Der Lettner
Der Lettner (von lat. lectorium / Lesepult) entwickelte sich seit der Spätromanik als meist gemauerte oder kunstvoll in Stein gearbeitete Wand an der Raumgrenze zwischen Presbyterium und Kirchenschiff. Er lässt sich als eine Weiterentwicklung der frühchristlichen Altar- oder Chorschranken begreifen und trennt den Bereich der Kleriker von dem der Laien (in Klosterkirchen auch den Bereich der Priestermönche von dem der Laienmönche /Konversen). Oft befand sich am Lettner ein Kreuzaltar und der figürliche Schmuck bezog sich auf die Passion Christi. Der Lettner diente zur Verlesung liturgischer Texte, für die Predigt, für mittelalterliche Mysterienspiele oder als Sängerkanzel. Nachdem man sich im Gefolge des Trienter Konzil (1545-1563) im Kirchenraum für den freien Blick auf den Hochaltar bemühte, wurden die Lettner in den katholischen Kirchen weitgehend abgebrochen.

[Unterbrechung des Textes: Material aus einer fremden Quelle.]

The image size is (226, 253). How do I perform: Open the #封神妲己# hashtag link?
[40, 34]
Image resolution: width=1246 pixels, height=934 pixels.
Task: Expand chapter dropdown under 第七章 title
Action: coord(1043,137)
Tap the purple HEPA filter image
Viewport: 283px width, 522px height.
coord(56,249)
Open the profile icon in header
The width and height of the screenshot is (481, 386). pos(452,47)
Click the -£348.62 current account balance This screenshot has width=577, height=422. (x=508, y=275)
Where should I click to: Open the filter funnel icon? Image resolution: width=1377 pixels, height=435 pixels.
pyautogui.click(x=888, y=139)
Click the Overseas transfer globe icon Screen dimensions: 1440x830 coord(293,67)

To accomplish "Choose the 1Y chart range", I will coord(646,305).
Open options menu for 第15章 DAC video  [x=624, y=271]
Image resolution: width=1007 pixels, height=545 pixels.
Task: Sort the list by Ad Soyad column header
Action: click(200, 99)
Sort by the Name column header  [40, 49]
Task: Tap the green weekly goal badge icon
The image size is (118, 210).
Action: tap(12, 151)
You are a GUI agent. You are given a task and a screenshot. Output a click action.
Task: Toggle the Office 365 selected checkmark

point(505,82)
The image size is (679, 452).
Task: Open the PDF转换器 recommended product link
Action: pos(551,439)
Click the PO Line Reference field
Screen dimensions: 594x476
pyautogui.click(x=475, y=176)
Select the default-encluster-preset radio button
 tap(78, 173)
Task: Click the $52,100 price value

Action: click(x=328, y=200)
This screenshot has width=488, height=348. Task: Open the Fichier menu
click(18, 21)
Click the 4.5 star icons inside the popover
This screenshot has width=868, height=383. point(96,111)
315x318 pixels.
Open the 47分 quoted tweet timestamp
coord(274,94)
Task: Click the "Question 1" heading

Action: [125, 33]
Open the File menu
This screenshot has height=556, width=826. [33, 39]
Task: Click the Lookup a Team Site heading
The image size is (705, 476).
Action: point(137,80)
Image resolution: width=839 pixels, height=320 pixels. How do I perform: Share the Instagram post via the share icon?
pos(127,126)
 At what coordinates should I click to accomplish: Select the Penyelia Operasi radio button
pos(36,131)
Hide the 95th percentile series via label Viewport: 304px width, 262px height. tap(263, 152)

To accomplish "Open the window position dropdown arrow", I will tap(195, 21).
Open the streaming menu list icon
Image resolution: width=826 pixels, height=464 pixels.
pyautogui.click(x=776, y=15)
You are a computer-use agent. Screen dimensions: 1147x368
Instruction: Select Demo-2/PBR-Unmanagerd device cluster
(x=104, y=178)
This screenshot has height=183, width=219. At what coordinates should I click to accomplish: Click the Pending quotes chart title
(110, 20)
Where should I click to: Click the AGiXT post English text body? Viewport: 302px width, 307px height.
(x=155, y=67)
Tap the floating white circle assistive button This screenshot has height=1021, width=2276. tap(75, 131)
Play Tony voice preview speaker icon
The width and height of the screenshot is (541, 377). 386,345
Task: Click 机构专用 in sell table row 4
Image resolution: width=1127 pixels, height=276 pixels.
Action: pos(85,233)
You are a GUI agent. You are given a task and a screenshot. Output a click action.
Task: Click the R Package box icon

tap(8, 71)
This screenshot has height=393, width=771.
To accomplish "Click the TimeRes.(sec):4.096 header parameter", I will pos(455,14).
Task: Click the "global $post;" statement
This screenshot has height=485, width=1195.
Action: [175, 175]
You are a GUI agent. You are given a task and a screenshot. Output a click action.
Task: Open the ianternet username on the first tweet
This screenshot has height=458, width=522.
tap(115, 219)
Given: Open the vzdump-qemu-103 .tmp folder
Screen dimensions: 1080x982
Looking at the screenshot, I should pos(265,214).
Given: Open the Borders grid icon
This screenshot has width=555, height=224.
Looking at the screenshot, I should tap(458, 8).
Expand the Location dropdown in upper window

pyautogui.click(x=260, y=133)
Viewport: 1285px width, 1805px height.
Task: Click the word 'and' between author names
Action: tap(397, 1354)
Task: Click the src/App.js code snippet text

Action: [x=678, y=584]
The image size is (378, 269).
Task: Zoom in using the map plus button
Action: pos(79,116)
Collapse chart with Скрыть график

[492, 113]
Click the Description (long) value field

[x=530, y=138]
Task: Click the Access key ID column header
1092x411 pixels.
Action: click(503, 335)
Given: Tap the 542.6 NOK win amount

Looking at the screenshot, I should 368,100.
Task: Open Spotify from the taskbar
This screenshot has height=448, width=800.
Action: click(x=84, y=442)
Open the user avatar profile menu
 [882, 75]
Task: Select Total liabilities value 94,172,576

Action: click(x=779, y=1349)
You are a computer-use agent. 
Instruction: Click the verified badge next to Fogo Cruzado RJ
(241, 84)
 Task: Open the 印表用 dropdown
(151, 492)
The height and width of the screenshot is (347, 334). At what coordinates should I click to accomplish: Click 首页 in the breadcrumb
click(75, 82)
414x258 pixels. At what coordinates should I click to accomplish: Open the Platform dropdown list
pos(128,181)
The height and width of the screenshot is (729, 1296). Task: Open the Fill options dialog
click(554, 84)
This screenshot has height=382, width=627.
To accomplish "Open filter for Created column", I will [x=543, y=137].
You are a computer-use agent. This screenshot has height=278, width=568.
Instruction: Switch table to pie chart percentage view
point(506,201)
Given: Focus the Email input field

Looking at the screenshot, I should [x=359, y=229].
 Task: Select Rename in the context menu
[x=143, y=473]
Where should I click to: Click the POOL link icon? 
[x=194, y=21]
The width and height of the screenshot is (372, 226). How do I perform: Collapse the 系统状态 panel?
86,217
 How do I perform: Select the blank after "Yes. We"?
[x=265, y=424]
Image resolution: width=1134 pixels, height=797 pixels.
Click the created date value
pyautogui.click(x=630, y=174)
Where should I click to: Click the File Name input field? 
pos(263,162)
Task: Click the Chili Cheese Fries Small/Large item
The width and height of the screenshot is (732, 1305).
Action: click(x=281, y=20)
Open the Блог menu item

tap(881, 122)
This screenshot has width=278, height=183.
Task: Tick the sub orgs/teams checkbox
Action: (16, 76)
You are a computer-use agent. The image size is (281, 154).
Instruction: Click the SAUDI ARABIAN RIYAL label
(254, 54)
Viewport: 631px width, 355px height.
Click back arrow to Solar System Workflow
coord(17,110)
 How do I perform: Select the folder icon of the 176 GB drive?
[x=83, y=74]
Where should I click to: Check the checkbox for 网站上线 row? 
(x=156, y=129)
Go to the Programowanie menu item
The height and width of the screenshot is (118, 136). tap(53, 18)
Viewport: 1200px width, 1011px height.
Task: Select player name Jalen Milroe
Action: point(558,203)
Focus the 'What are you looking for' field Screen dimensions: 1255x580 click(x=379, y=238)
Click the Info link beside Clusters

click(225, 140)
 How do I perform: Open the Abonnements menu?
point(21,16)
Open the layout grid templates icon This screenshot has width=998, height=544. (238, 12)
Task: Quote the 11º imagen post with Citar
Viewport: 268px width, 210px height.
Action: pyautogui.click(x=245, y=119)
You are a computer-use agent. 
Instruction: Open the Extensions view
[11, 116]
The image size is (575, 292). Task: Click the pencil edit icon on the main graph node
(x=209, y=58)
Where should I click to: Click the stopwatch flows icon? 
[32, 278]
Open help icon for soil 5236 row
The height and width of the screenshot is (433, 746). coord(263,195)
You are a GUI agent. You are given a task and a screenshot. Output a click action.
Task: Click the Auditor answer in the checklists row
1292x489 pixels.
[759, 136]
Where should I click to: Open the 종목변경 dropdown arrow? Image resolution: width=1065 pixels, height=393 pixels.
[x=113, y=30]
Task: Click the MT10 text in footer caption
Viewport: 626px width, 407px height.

Da in der protestantischen Tradition das Presbyterium der römisch-katholischen Tradition keine Funktion mehr hatte, wurden sowohl der Chorraum (Begräbnisstätte, …) als auch der Lettner (Kanzel, Musikertribüne, …) mit variierenden neuen Funktionen versehen oder blieben funktionslos. Gut erhaltene mittelalterliche Lettner befinden sich u.a. in der evangelischen Tübinger Stiftskirche und im Naumburger Dom. In Österreich hat sich kein Lettner erhalten, das Kreuzigungsbild von Conrad Laib in der Friedrichskapelle des Grazer Domes dürfte vom ehemaligen Lettneraltar stammen.